§ **Assignment**: Pictures should be omitted; restate word for word the lines from the one holding "Where should I" through the last line of the entries below.

(Data shown Opens)

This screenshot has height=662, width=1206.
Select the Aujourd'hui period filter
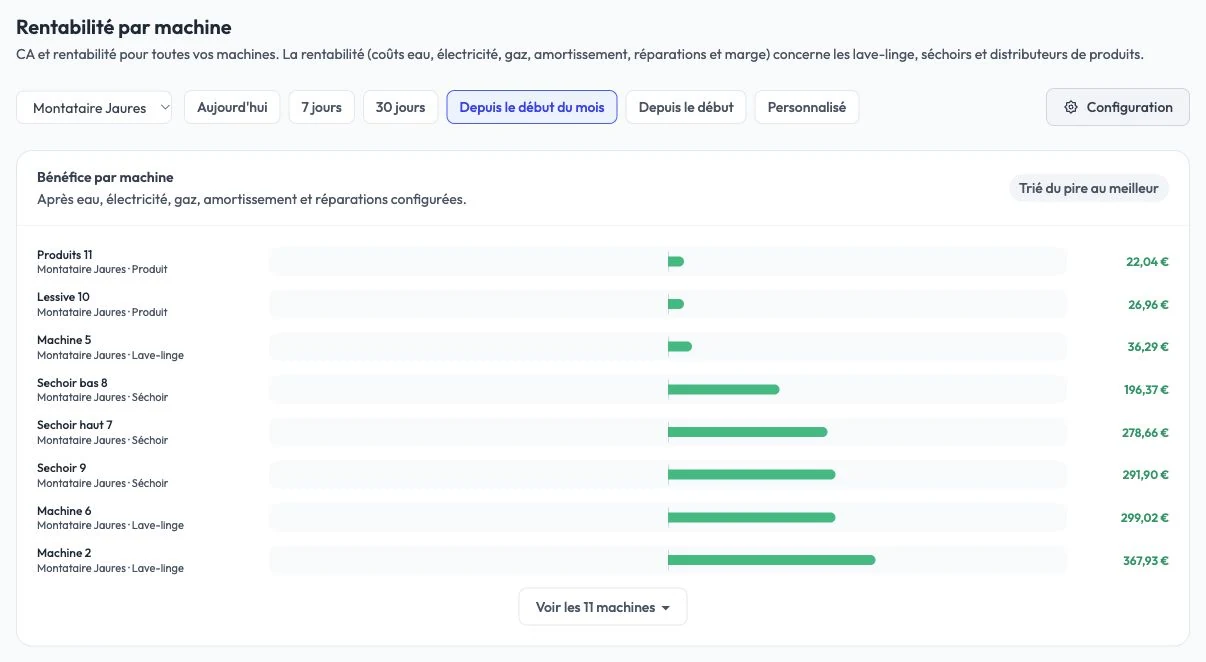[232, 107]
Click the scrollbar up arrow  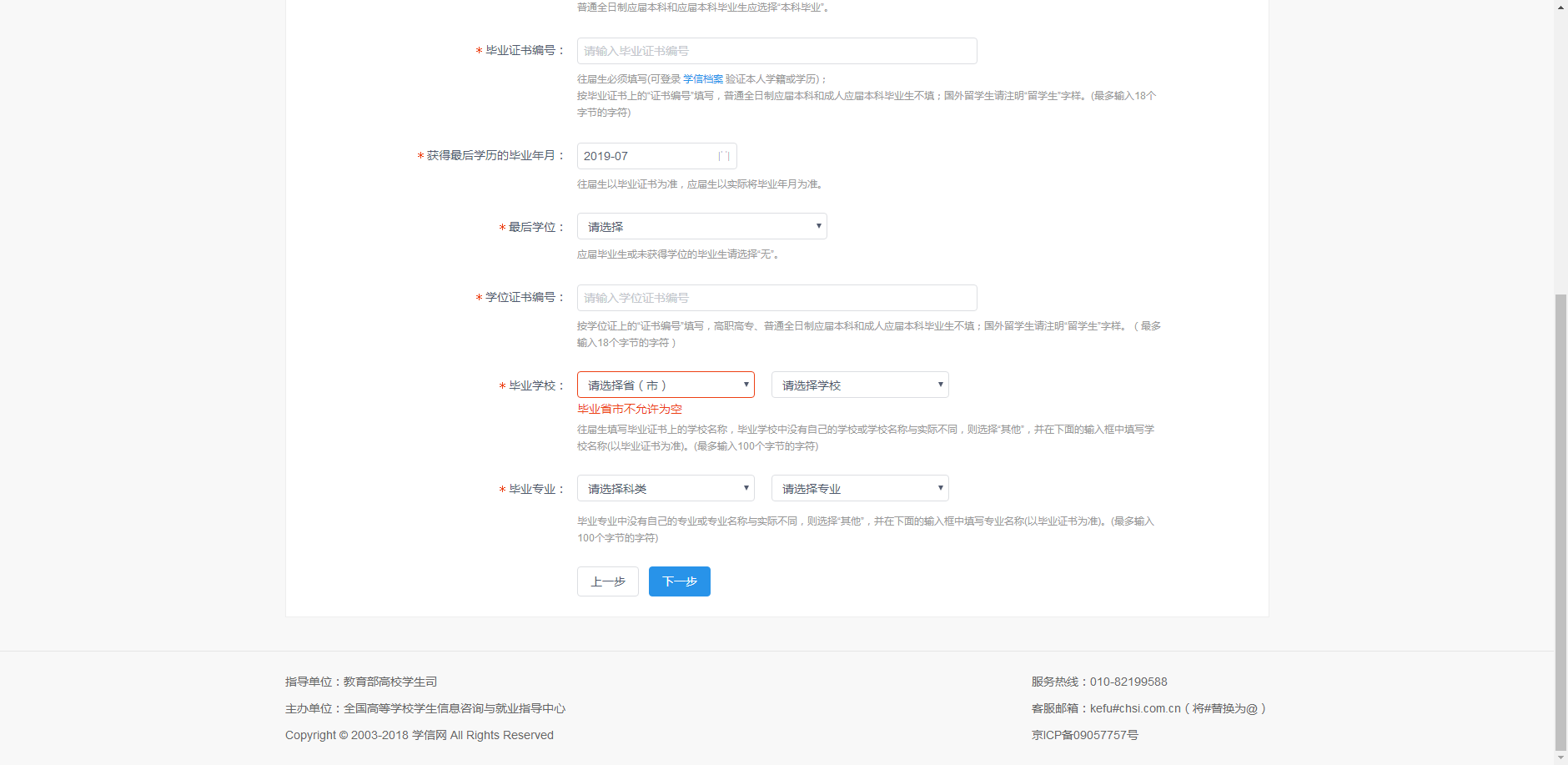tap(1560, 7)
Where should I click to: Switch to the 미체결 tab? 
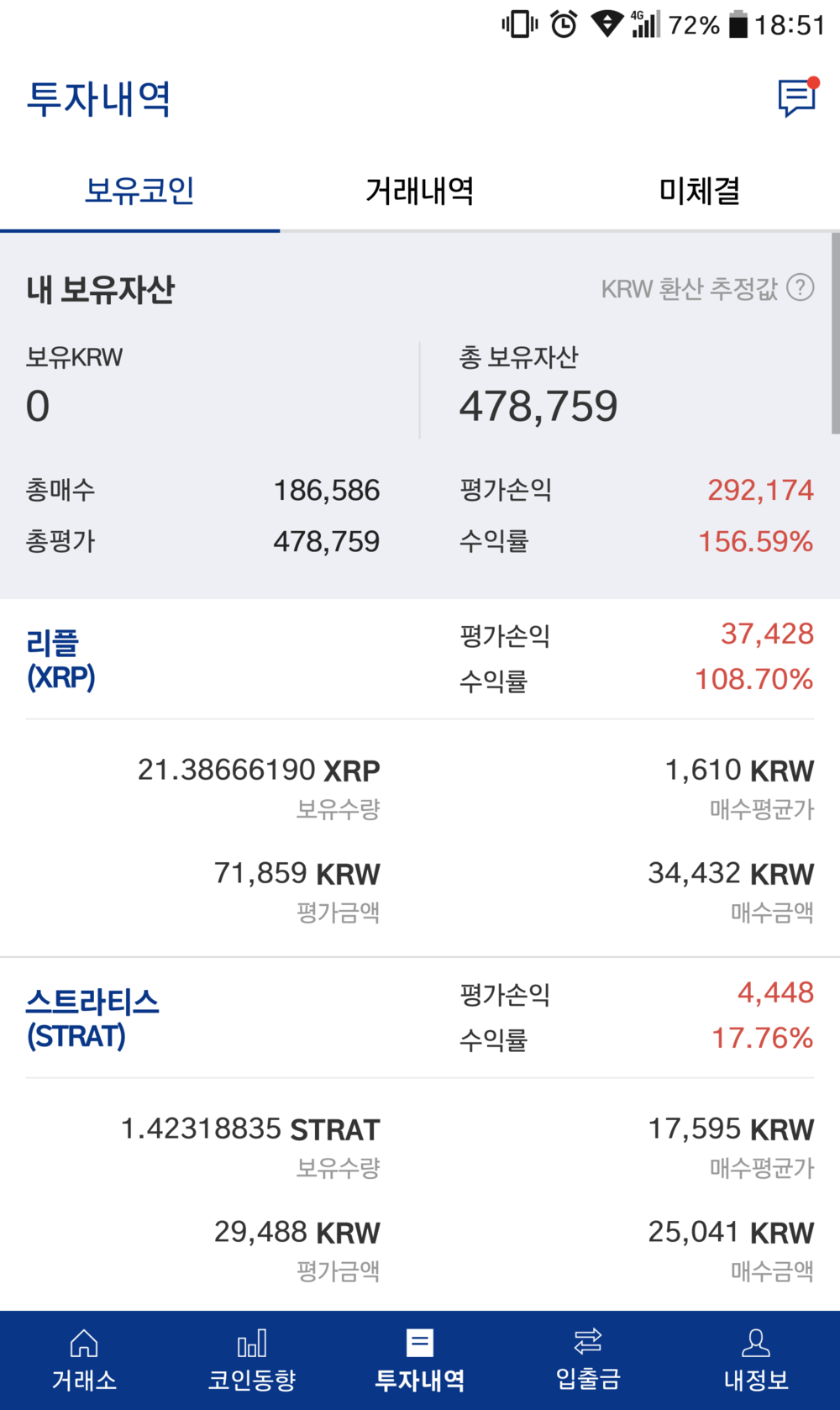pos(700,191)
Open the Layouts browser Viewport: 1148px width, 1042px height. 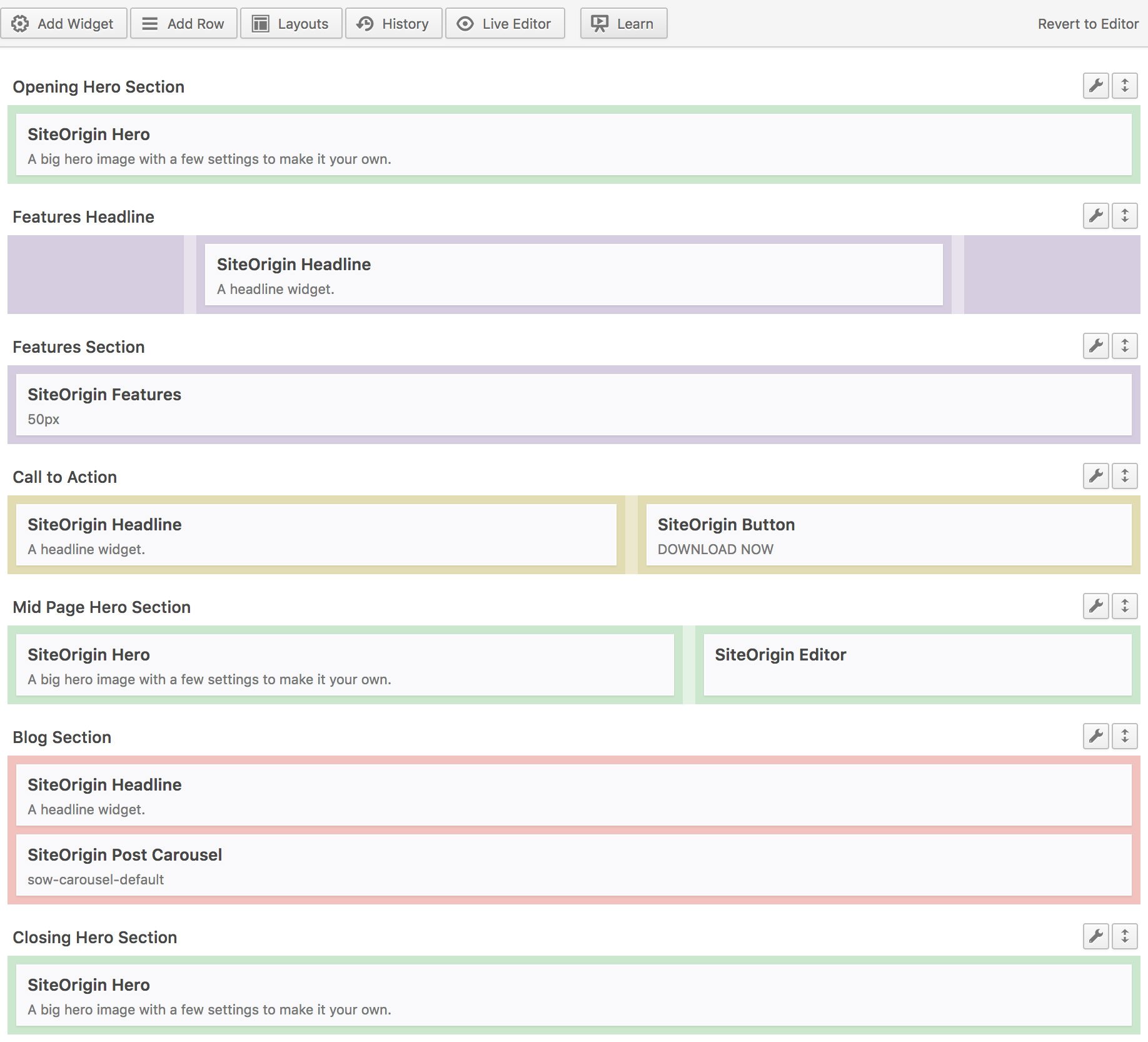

(Data shown Closes)

§ **Your solution**:
Where should I click to: Switch to the 미체결 tab? 
pos(700,191)
Open the Layouts browser Viewport: 1148px width, 1042px height. 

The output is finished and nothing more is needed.